DOCTORS have warned that Bicester has a big fight on its hands to ensure it gets a new hospital.

Senior GPs at Bicester Health Clinic say war has broken out across Oxfordshire to save threatened community hospitals.

And they fear if people in Bicester show little support for a new £3m community hospital, health bosses may spend the money elsewhere.

Dr Michael Curry and Dr Richard Stephenson have appealed to the public to turn up to a crunch public meeting in three weeks time.

They believe that is the only sure way to convince Oxfordshire Community Health NHS Trust of the need for the hospital.

Dr Curry said: "This is warfare. We have to fight our corner and show that Bicester needs a new hospital."

The trust's draft consultation document, now being debated across the county, lists two options, both of which include a new 30-bed community hospital at Bicester with running costs of £380,000 a year.

The present 12-bed hospital in Oxford Road would be sold and a new one built on land next door.

The options also propose closing other community hospitals and reducing the number of beds at five others.

Oxfordshire presently has 11 community hospitals providing 304 beds but the majority are clustered in the south and west of the county.The hospitals at Abingdon, Didcot, Wallingford, Wantage, Watlington, Witney and Burford have a total of 230 beds.
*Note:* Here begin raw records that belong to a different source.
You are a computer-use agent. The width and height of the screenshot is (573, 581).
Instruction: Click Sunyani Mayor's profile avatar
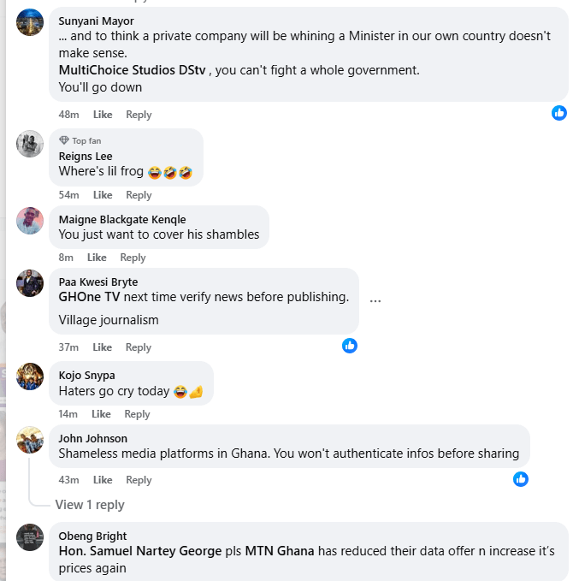30,22
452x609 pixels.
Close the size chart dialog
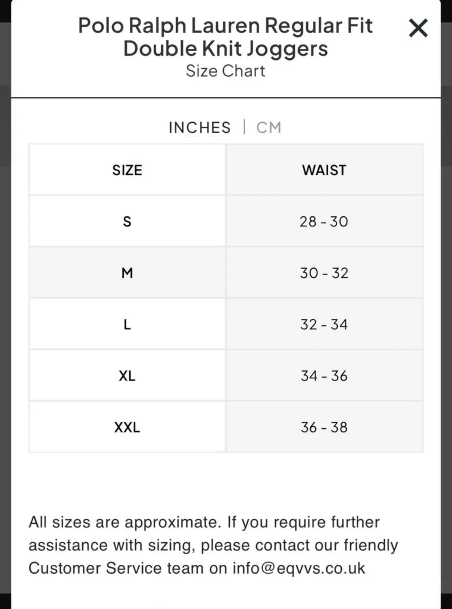coord(418,28)
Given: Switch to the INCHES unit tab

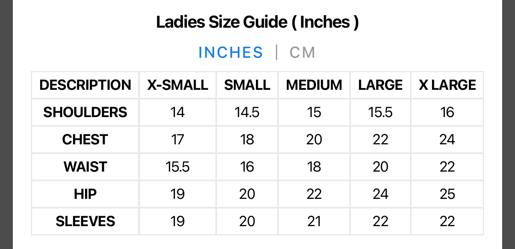Looking at the screenshot, I should coord(231,53).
But north Oxfordshire only has 32 beds - 12 at Bicester and 20 at Chipping Norton. Banbury and Kidlington do not have a community hospital.

Elsewhere Thame in the east has 18 beds and OXCOMM in Oxford has 24.
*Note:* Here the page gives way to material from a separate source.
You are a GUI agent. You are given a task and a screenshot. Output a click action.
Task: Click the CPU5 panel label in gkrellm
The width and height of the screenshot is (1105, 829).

Dr Curry said: "The distribution is astonishing but we cannot just expect common sense to prevail and the hospital to arrive.""In the south there are a lot of middle class brigadier-types with a lot of time on their hands to whip up support. "

Community hospital beds mainly provide care to the elderly and the terminally ill. They also provide respite care to relieve pressure on families providing care at home.
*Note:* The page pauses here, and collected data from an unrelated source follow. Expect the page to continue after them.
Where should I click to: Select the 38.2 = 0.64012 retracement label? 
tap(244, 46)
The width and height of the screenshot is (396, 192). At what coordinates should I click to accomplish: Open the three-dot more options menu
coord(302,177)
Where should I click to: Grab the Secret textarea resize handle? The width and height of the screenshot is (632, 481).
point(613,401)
Bicester Community Hospital has had recent difficulties with 'blocked beds' where elderly patients are stuck in limbo because there is either not the funding or the room to place them in a nursing home.

Some patients have been blocking beds for several months and at its worst point half the beds at Bicester were blocked.

According to Oxfordshire Social Services there are currently about 70 blocked beds across the county.

Rodney Kane, placement manager for north Oxfordshire, said: "Bicester is the worst it has been for some time."

He added: "I think there is a need to equalise the distribution of beds across the county."

The public meeting is at Bicester and Ploughley Sports Centre off Queens Avenue, Bicester, on May 12 from 7.30pm to 9.30pm.

Letters of support should be sent to Michael Taylor, Health Futures Two, Oxfordshire Health Authority, Richards Building, Old Road, Heddington, Oxford OX3 7LJ, before public consultation ends on July 4.